Algorithm can detect unknown objects in simulated data

Future data could constrain masses lighter than 10^{-11} to 10^{-12} solar masses

Potential to measure Jovian system mass with high precision

Abstract

The error in the Solar system ephemeris will lead to dipolar correlations in the residuals of pulsar timing array for widely separated pulsars. In this paper, we utilize such correlated signals, and construct a Bayesian data-analysis framework to detect the unknown mass in the Solar system and to measure the orbital parameters. The algorithm is designed to calculate the waveform of the induced pulsar-timing residuals due to the unmodelled objects following the Keplerian orbits in the Solar system. The algorithm incorporates a Bayesian-analysis suit used to simultaneously analyse the pulsar-timing data of multiple pulsars to search for coherent waveforms, evaluate the detection significance of unknown objects, and to measure their parameters.
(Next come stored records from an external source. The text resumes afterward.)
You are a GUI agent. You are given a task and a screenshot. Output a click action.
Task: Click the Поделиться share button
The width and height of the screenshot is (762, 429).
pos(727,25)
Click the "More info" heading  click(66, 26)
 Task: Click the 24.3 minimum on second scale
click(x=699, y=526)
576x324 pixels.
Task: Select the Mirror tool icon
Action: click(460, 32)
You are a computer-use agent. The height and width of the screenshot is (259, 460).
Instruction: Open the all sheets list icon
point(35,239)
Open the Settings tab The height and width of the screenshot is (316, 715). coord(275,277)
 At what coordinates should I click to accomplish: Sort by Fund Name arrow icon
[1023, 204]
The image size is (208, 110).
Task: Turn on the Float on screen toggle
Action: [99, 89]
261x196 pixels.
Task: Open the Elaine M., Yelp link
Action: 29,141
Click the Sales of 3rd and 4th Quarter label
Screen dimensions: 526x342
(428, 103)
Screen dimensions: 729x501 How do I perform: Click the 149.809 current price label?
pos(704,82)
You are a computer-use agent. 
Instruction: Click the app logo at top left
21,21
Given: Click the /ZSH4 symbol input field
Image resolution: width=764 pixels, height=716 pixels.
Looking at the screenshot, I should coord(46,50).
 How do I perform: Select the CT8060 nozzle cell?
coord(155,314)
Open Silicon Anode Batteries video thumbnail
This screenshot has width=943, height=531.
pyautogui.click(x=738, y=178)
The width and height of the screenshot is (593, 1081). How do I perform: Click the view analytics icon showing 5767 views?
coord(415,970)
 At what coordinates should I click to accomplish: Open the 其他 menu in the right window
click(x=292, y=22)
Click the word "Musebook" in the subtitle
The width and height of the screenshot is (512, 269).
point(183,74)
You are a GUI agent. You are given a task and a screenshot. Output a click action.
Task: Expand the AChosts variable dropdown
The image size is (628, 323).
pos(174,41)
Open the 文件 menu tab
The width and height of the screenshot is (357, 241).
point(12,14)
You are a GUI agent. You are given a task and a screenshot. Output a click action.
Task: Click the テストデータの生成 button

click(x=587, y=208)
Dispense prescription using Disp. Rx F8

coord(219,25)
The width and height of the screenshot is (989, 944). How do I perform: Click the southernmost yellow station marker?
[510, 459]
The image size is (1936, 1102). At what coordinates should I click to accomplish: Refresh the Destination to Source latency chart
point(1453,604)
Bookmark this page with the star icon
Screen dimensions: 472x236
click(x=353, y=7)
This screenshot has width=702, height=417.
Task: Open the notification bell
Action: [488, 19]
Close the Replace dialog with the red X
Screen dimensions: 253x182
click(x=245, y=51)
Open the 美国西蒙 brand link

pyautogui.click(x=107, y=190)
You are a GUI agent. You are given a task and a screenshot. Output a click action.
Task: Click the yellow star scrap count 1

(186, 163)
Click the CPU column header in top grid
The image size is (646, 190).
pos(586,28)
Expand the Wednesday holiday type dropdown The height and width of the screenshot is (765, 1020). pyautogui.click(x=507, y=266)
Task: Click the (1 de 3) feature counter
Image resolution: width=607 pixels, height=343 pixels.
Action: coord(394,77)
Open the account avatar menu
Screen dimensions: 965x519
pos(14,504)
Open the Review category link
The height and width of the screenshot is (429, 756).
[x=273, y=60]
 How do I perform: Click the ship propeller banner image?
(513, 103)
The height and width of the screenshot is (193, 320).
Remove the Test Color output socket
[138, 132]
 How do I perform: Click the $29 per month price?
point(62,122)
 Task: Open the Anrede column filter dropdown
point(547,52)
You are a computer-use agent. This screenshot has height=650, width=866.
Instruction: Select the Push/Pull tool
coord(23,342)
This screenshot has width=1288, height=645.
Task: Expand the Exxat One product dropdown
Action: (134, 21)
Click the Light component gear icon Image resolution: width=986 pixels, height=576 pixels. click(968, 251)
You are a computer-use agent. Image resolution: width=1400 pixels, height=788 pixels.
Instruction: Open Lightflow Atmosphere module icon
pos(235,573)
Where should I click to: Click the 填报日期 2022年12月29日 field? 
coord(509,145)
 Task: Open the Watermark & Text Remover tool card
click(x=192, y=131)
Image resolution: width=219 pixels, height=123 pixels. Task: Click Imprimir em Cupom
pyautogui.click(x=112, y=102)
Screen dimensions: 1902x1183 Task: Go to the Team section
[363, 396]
When the object is not detectable, our algorithm can be used to place upper limits on the mass. The algorithm is verified using simulated data sets, and cross-checked with analytical calculations. We also investigate the capability of future pulsar-timing-array experiments in detecting the unknown objects. We expect that the future pulsar timing data can limit the unknown massive objects in the Solar system to be lighter than $10^{-11}$ to $10^{-12}$ $M_{\odot}$, or measure the mass of Jovian system to fractional precision of $10^{-8}$ to $10^{-9}$.